Saved entries
· · · ·

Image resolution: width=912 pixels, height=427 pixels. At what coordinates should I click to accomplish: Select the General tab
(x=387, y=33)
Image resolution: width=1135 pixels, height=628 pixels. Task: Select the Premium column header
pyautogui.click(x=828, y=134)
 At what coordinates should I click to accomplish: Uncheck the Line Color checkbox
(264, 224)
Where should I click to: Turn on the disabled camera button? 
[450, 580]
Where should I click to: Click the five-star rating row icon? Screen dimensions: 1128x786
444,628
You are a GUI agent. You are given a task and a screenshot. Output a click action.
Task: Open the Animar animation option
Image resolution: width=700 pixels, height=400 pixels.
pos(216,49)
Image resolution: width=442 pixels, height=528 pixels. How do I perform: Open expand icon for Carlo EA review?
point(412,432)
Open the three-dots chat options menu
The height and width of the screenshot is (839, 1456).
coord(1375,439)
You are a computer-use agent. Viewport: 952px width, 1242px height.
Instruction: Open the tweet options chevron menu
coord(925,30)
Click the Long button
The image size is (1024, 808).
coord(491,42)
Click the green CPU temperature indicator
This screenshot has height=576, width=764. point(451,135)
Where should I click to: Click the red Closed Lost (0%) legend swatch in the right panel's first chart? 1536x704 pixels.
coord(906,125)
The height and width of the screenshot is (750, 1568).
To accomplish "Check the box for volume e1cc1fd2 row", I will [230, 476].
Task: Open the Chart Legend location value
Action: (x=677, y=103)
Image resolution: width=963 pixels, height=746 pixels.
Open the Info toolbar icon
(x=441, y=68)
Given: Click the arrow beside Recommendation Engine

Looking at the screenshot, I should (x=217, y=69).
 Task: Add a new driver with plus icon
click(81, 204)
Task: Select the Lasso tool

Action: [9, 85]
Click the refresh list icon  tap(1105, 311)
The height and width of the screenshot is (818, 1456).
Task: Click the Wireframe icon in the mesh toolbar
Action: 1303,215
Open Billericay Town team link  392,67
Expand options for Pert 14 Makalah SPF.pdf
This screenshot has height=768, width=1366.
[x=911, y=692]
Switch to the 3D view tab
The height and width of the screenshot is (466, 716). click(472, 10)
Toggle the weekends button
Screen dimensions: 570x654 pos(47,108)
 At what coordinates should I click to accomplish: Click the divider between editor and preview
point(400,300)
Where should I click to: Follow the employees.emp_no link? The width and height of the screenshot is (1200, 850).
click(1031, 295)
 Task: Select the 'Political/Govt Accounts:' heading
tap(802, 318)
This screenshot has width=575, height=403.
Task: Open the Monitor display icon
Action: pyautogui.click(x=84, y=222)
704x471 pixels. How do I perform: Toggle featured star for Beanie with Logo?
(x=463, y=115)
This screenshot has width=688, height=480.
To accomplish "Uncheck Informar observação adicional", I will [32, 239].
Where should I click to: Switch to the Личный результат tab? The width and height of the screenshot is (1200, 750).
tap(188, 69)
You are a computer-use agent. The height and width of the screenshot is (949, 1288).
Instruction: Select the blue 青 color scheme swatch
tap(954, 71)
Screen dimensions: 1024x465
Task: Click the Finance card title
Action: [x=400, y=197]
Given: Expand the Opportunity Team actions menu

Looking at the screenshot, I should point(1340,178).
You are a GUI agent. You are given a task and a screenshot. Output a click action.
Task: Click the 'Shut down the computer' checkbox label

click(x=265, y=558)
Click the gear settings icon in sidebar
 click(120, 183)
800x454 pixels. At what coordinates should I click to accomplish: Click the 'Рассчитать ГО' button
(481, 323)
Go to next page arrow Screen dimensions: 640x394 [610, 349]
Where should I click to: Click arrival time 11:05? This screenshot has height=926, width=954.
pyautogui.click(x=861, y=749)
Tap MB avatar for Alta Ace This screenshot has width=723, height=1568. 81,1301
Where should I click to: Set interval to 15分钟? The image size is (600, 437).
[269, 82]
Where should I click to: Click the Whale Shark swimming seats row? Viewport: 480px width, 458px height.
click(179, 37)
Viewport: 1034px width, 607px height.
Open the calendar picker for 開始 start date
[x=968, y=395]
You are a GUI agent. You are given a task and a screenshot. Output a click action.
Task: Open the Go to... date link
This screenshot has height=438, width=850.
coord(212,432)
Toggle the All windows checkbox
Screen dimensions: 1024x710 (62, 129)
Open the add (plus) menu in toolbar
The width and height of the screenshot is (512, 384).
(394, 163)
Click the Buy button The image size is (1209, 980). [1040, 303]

· · · ·

*Prompt*
Nothing outside the span should appear: transcribe the lines from the one containing "Open the calendar picker for 開始 start date" through the last line of the records.

*Output for this exercise*
Open the calendar picker for 開始 start date
[x=968, y=395]
You are a GUI agent. You are given a task and a screenshot. Output a click action.
Task: Open the Go to... date link
This screenshot has height=438, width=850.
coord(212,432)
Toggle the All windows checkbox
Screen dimensions: 1024x710 (62, 129)
Open the add (plus) menu in toolbar
The width and height of the screenshot is (512, 384).
(394, 163)
Click the Buy button The image size is (1209, 980). [1040, 303]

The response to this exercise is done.